(Excerpt from a dataset):
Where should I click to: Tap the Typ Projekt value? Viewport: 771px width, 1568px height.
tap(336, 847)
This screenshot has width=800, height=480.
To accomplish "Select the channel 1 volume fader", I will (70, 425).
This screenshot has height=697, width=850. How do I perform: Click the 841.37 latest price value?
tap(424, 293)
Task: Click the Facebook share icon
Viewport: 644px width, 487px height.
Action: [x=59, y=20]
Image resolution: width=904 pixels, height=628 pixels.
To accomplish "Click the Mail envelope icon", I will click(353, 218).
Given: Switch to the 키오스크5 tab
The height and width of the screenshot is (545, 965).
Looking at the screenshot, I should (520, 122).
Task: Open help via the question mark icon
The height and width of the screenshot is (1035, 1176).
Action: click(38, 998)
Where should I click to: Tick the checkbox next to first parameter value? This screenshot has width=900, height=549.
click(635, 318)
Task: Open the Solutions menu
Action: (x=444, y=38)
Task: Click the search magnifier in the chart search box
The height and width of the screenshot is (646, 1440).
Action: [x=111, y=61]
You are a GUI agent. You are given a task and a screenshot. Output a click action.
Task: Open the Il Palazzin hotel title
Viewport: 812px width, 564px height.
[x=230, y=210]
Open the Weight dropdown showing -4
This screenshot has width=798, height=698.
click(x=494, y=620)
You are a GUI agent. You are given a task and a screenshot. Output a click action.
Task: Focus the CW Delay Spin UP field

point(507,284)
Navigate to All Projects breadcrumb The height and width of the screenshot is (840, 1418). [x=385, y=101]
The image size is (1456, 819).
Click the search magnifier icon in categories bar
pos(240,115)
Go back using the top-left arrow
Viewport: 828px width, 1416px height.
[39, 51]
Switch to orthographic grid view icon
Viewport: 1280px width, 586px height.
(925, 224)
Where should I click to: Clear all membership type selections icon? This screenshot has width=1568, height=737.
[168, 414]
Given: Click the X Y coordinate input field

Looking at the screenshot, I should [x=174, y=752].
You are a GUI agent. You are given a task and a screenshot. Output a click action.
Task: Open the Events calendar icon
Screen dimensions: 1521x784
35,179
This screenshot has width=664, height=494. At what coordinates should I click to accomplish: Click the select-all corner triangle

(BRIEF):
Rewrite the records starting at their first line and ending at the line containing "Action: [x=111, y=61]", replacing "magnifier" with "magnifying glass". Leave everything else unchanged.

(RESPONSE BELOW):
Where should I click to: Tap the Typ Projekt value? Viewport: 771px width, 1568px height.
tap(336, 847)
This screenshot has width=800, height=480.
To accomplish "Select the channel 1 volume fader", I will (70, 425).
This screenshot has height=697, width=850. How do I perform: Click the 841.37 latest price value?
tap(424, 293)
Task: Click the Facebook share icon
Viewport: 644px width, 487px height.
Action: [x=59, y=20]
Image resolution: width=904 pixels, height=628 pixels.
To accomplish "Click the Mail envelope icon", I will click(353, 218).
Given: Switch to the 키오스크5 tab
The height and width of the screenshot is (545, 965).
Looking at the screenshot, I should (520, 122).
Task: Open help via the question mark icon
The height and width of the screenshot is (1035, 1176).
Action: click(38, 998)
Where should I click to: Tick the checkbox next to first parameter value? This screenshot has width=900, height=549.
click(635, 318)
Task: Open the Solutions menu
Action: (x=444, y=38)
Task: Click the search magnifying glass in the chart search box
The height and width of the screenshot is (646, 1440).
Action: [x=111, y=61]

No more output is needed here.